→ **To do**
Search the data for the string "agent" and copy each line where it turns up.

→ **Given records**
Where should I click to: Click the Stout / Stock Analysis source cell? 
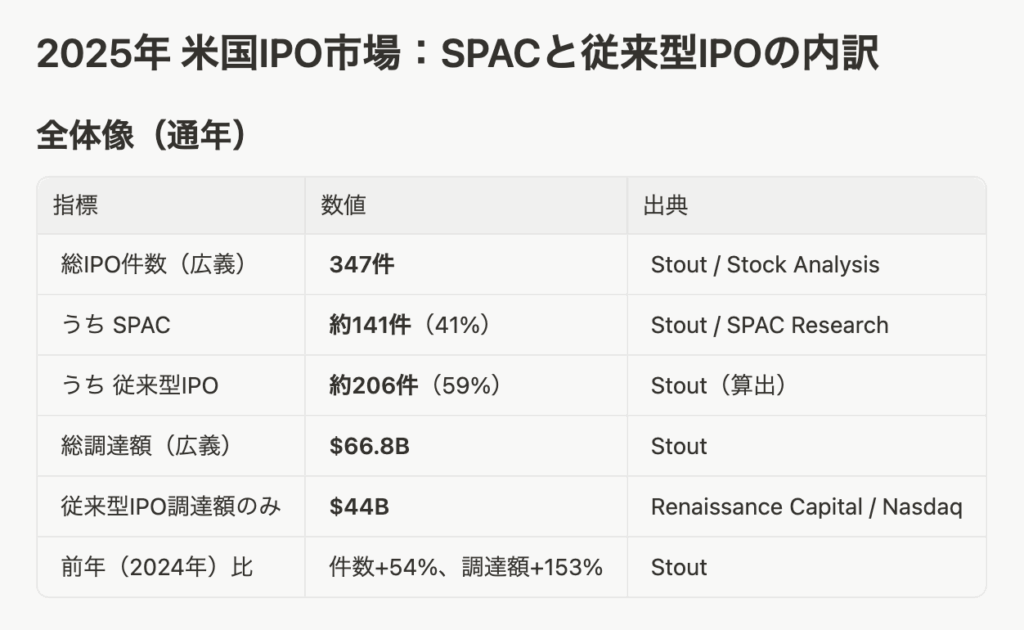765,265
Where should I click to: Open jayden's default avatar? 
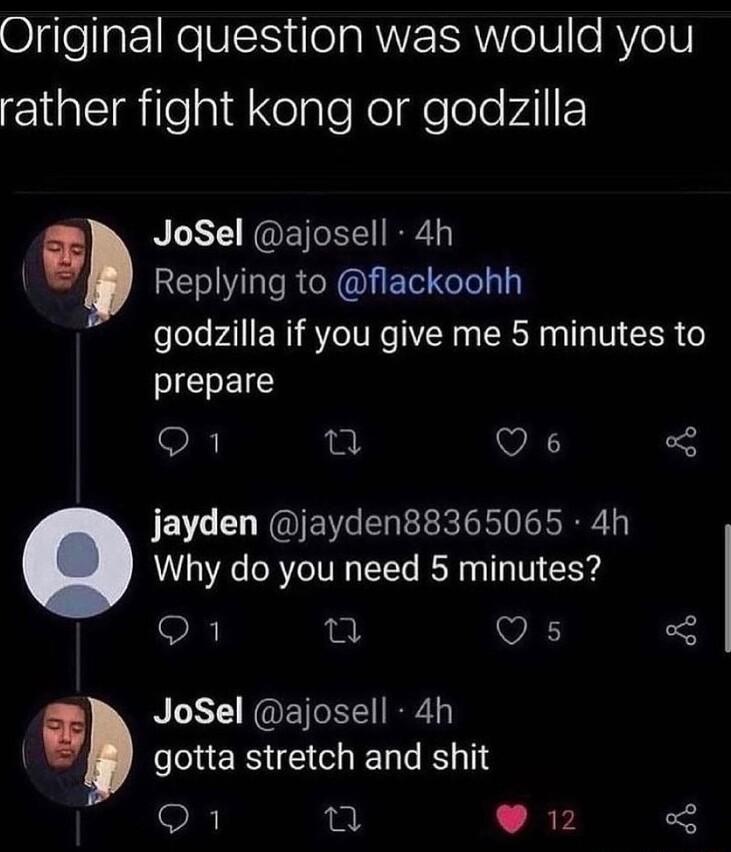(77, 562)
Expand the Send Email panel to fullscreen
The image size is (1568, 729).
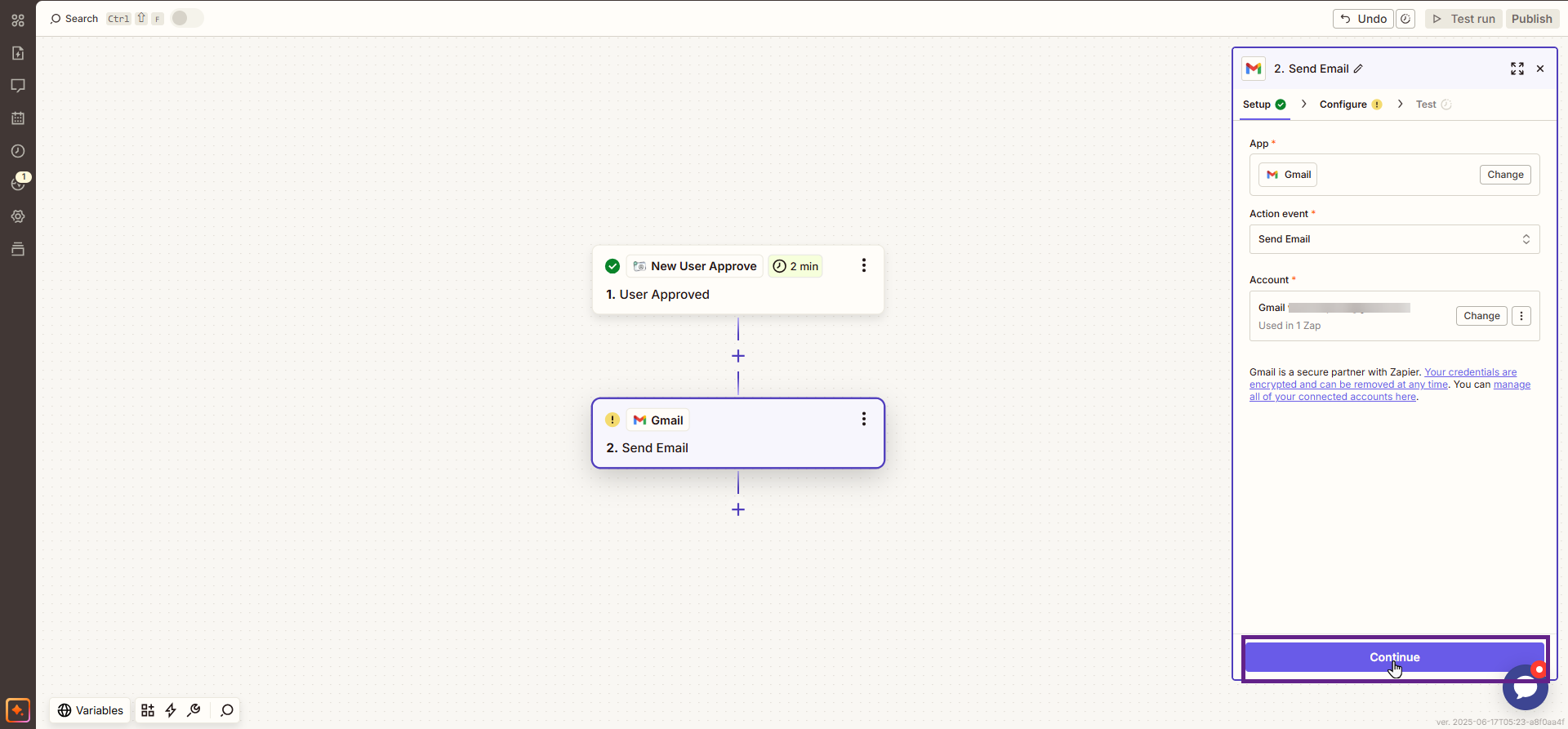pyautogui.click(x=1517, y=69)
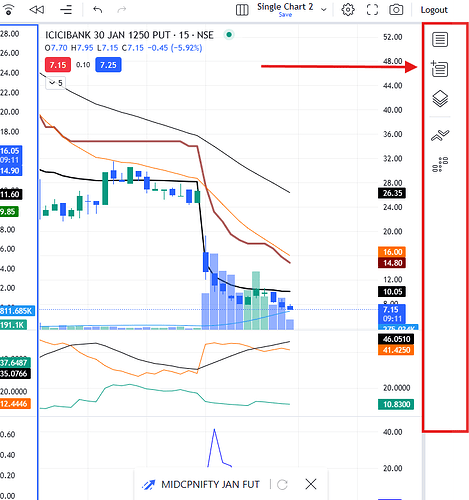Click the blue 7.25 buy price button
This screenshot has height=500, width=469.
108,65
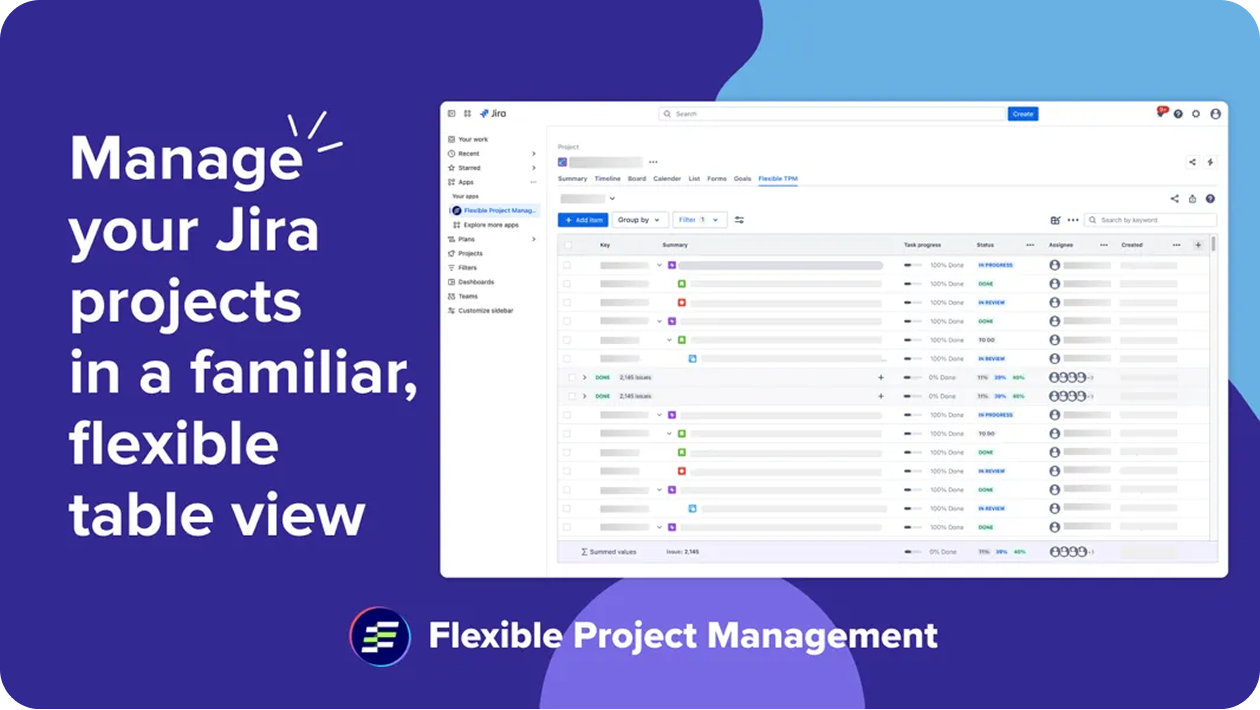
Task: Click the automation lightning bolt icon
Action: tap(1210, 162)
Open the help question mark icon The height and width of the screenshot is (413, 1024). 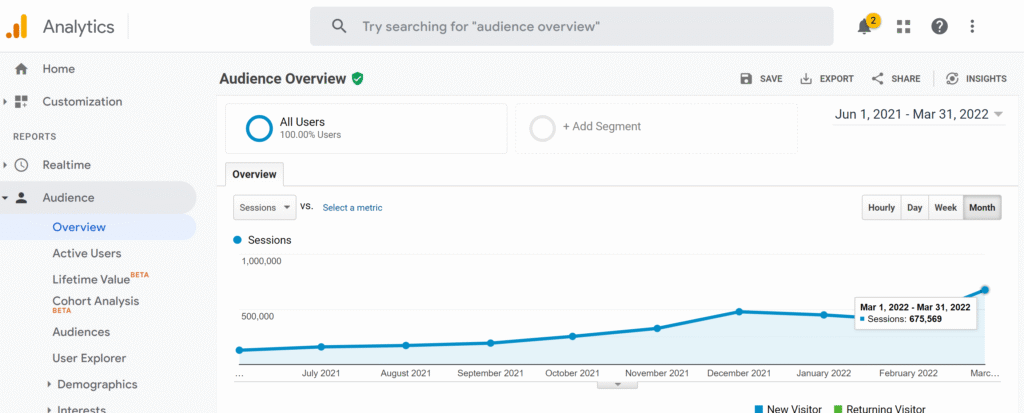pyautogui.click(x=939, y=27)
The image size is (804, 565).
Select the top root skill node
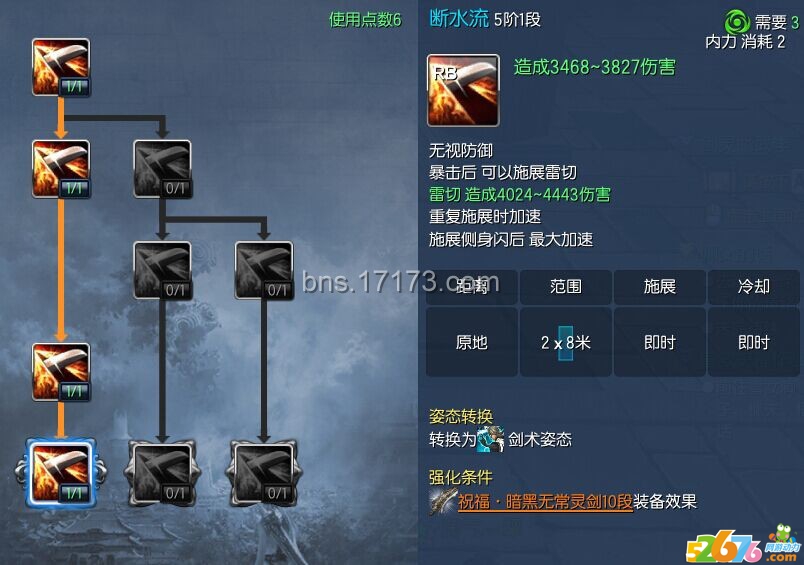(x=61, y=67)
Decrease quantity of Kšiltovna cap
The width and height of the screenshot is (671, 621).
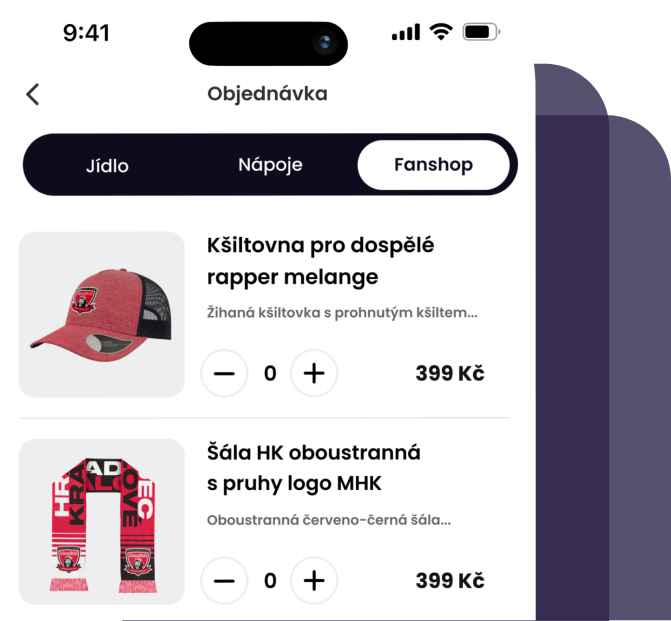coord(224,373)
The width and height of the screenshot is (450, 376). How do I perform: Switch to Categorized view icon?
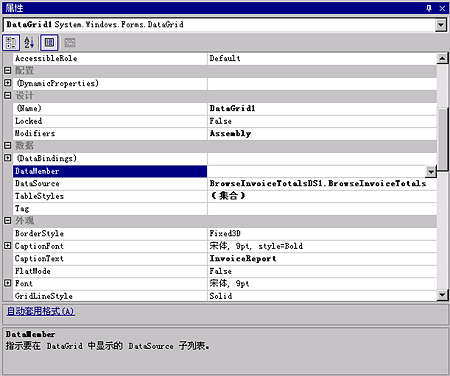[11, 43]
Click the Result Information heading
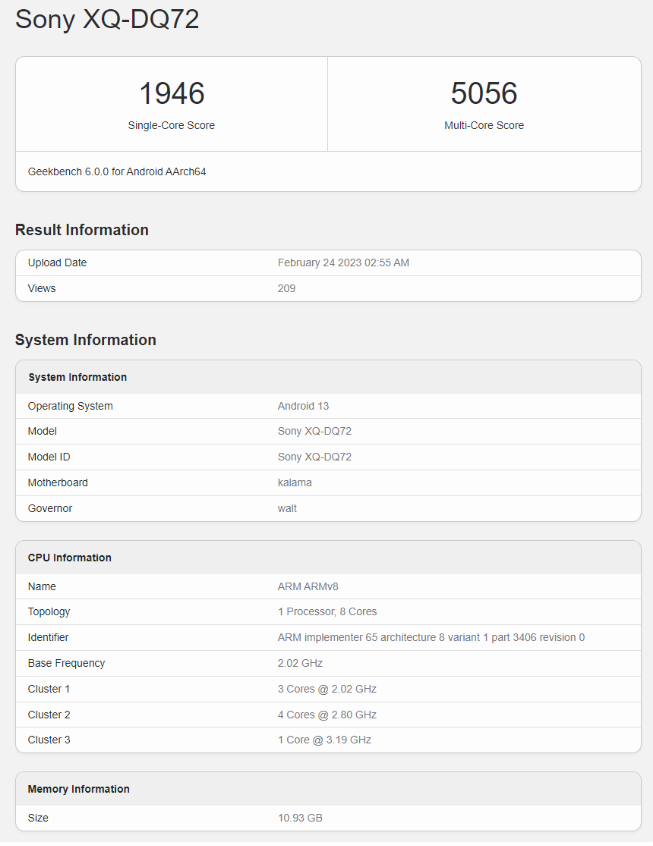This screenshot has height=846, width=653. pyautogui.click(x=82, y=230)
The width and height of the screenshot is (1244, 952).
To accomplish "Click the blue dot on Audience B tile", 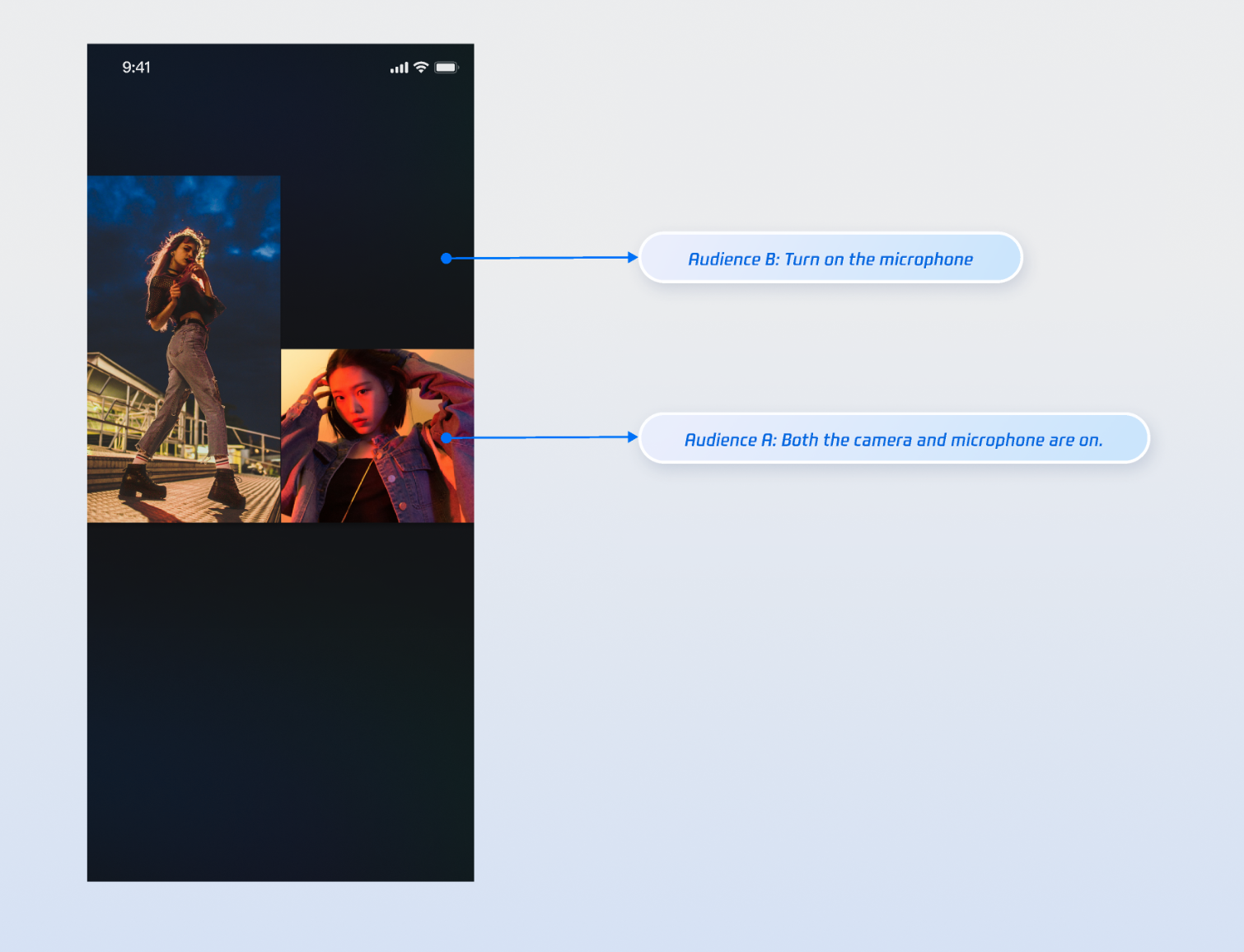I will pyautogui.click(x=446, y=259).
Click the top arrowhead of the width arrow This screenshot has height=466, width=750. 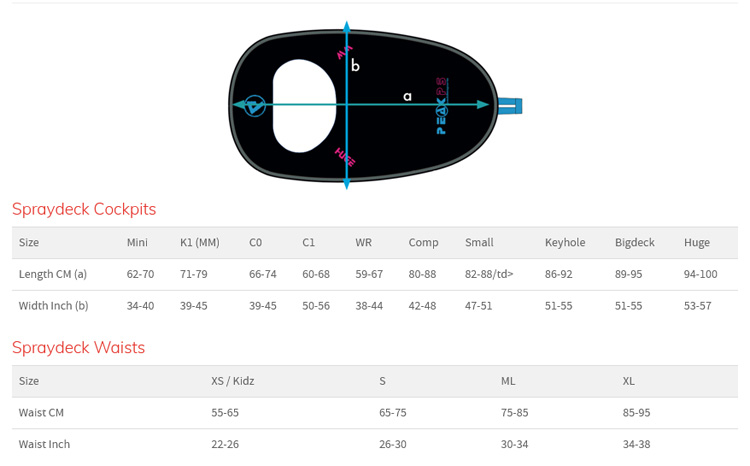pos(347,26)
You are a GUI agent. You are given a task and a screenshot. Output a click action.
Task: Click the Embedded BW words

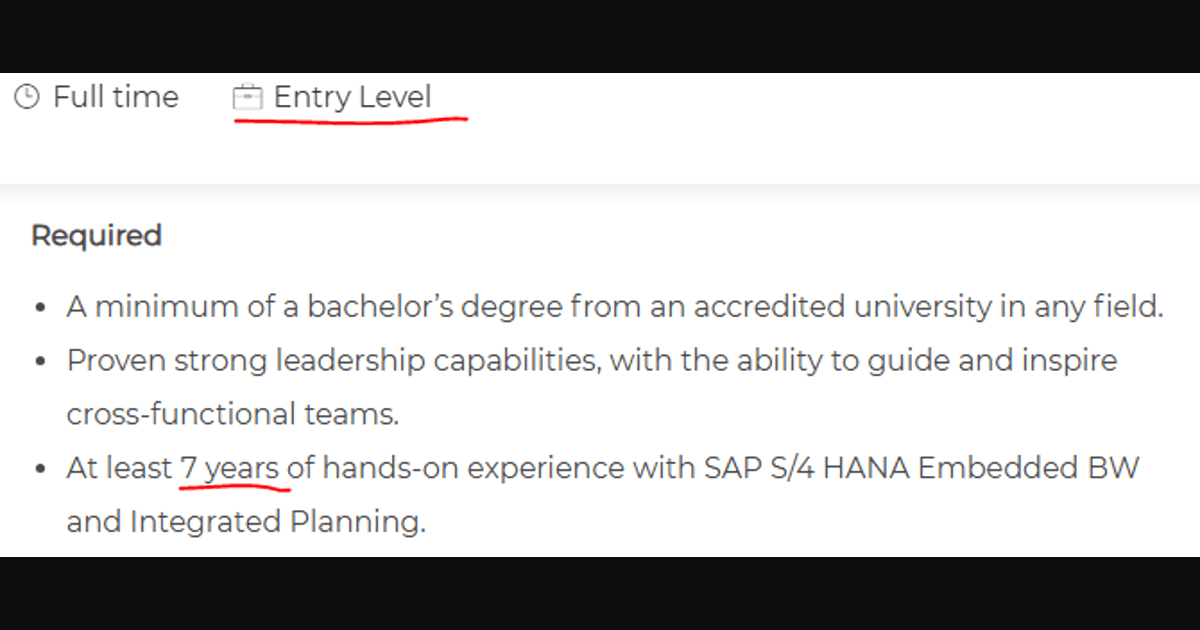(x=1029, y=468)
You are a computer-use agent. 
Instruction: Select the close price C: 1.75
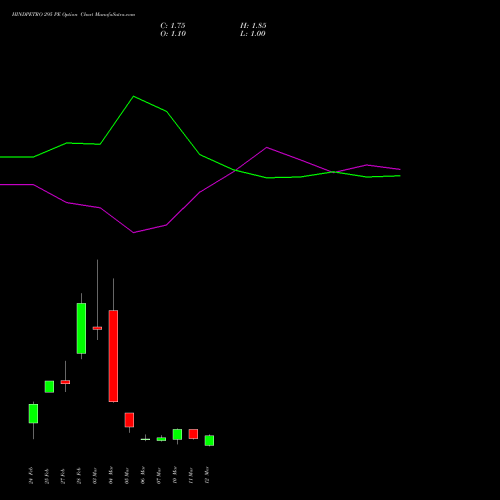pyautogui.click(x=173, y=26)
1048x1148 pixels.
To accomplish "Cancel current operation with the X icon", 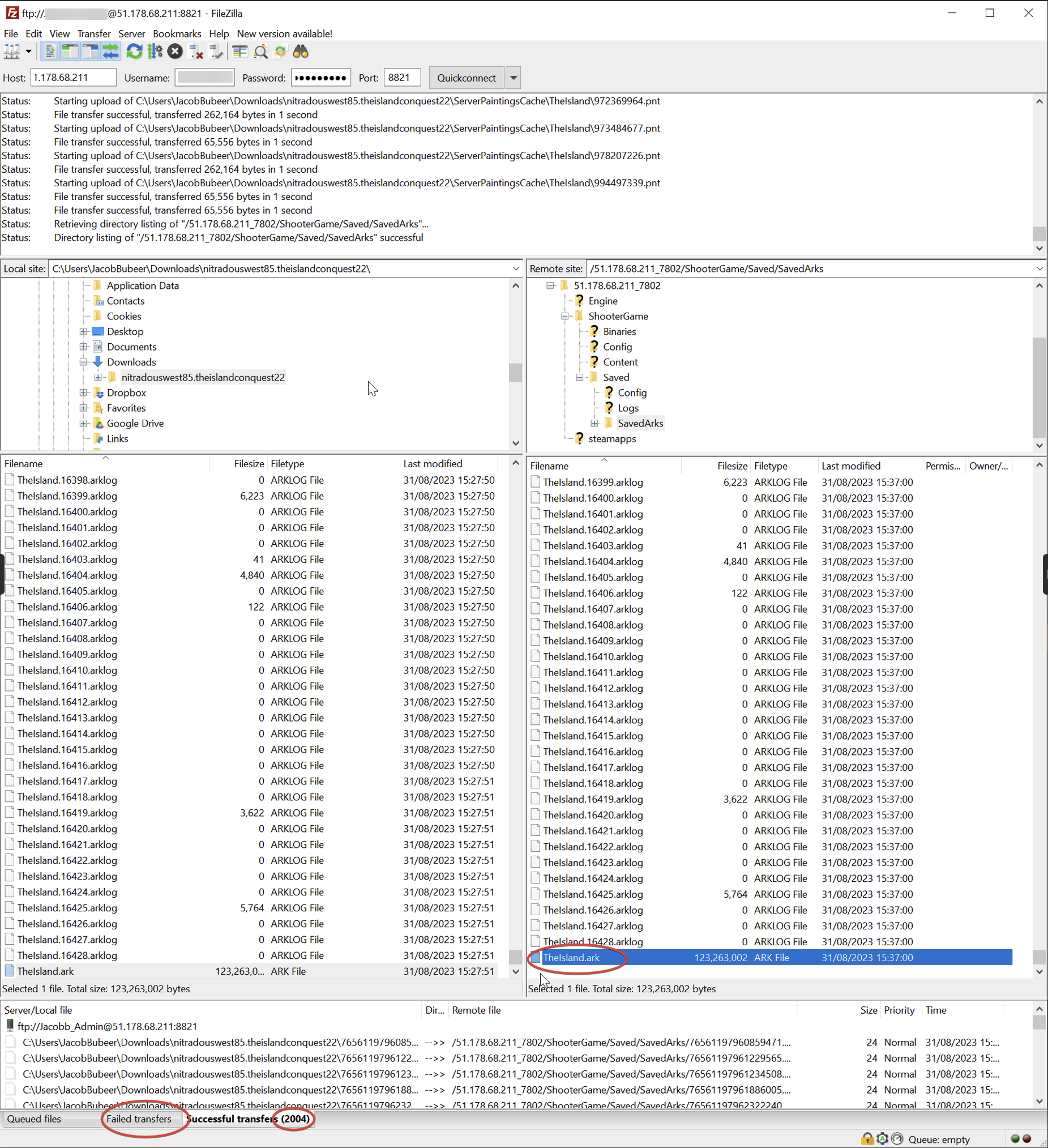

→ **Exercise solution**
You are a GUI agent. You are given a task and a screenshot. Output a click action.
You are a computer-use agent. 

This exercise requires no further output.